Grundsätzlich ist es ja eine wünschenswerte Entwicklung, wenn Menschen sich immer mehr mit ihrer Gesundheit und ihrem Wohlbefinden befassen und diese an Priorität im Leben gewinnt. Digitale Geräte können unsere Gesundheit und vor allem auch die Vorsorge extrem unterstützen. Unter dem Begriff „E-Health“ versteht man die Anwendung von elektronischen Technologien im Gesundheitsbereich, wie Informations- und Kommunikationstechnologien. Gezielte Überwachung und Datenauswertung, aber auch beispielsweise virtuelle Sprechstunden können bei der Vorsorge eine grosse Unterstützung sein. Vertrauen wir jedoch zu stark auf die digitale Welt und können wir nur noch gesund leben, wenn unsere Uhr uns dies sagt oder nur noch entspannen, wenn die gewohnte Meditationsstimme in unserem Ohr ertönt? Verlieren wir damit nicht zwangsläufig das eigene Körpergefühl und geben die Verantwortung für unsere Gesundheit in die Hände eines technischen Gerätes ab?
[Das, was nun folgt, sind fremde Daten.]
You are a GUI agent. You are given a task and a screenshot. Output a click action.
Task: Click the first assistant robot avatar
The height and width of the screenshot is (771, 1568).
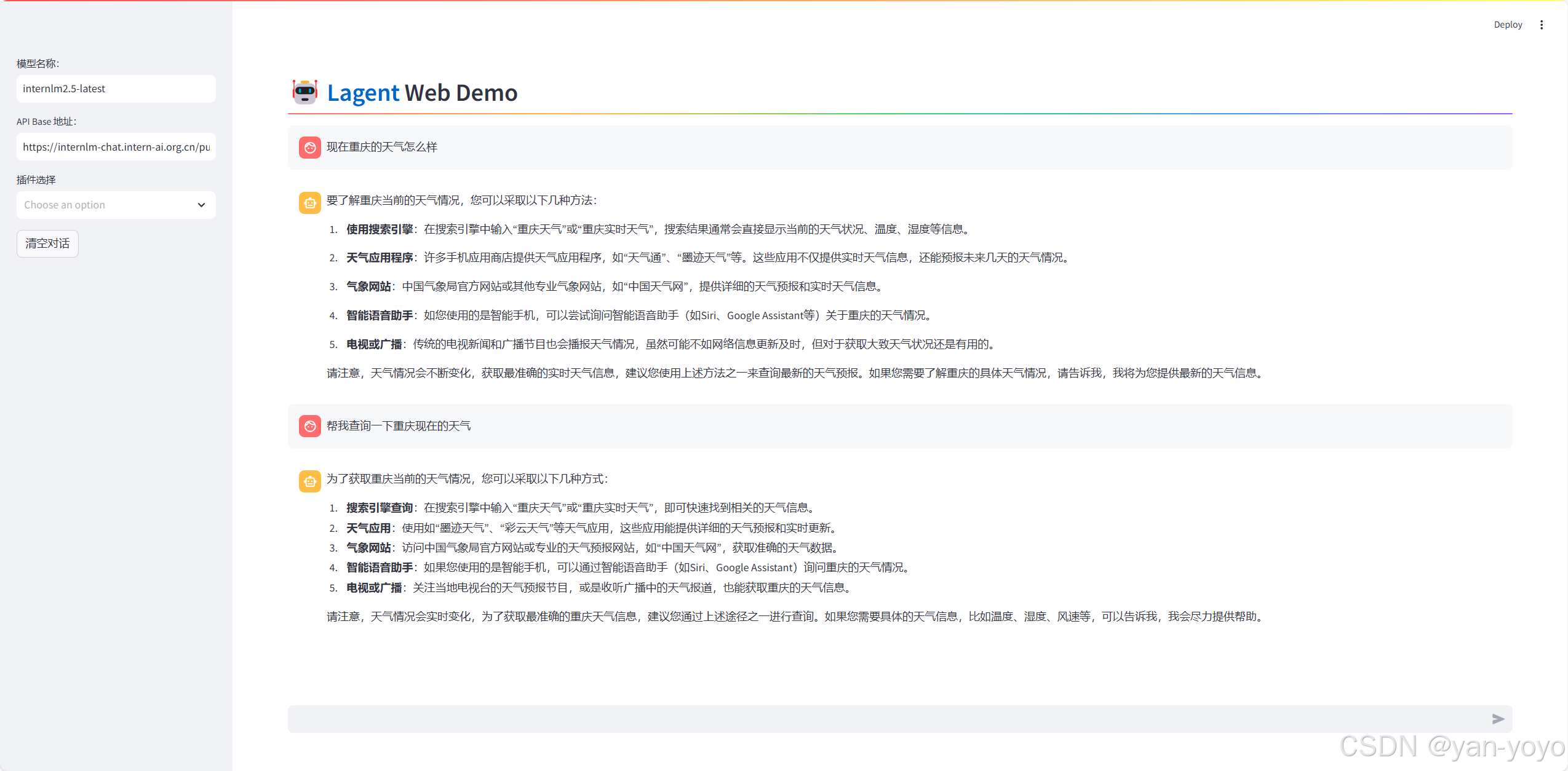pyautogui.click(x=309, y=202)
Ein anderer Aspekt, der zur kritischen Auseinandersetzung mit diesen Helfern inspirieren kann, ist ein Artikel von spiegel.de. Er berichtet von Studien, die den Anstieg unseres Stresslevels aufzeigen, je mehr wir Mobiltelefone und Apps benutzen. Durch den ständigen Input kommen wir kaum mehr zur Entspannung und neue Benachrichtigungen lassen uns immer wieder einen kleinen aufregenden Hormoncocktail geniessen. Wie steht es aber dann um unser Stresslevel, wenn wir technische Geräte oder Apps für unsere Gesundheit und Entspannung verwenden? Stresst uns dann das Gerät so lange, bis uns dessen Anzeige daran erinnert mal wieder zu entspannen?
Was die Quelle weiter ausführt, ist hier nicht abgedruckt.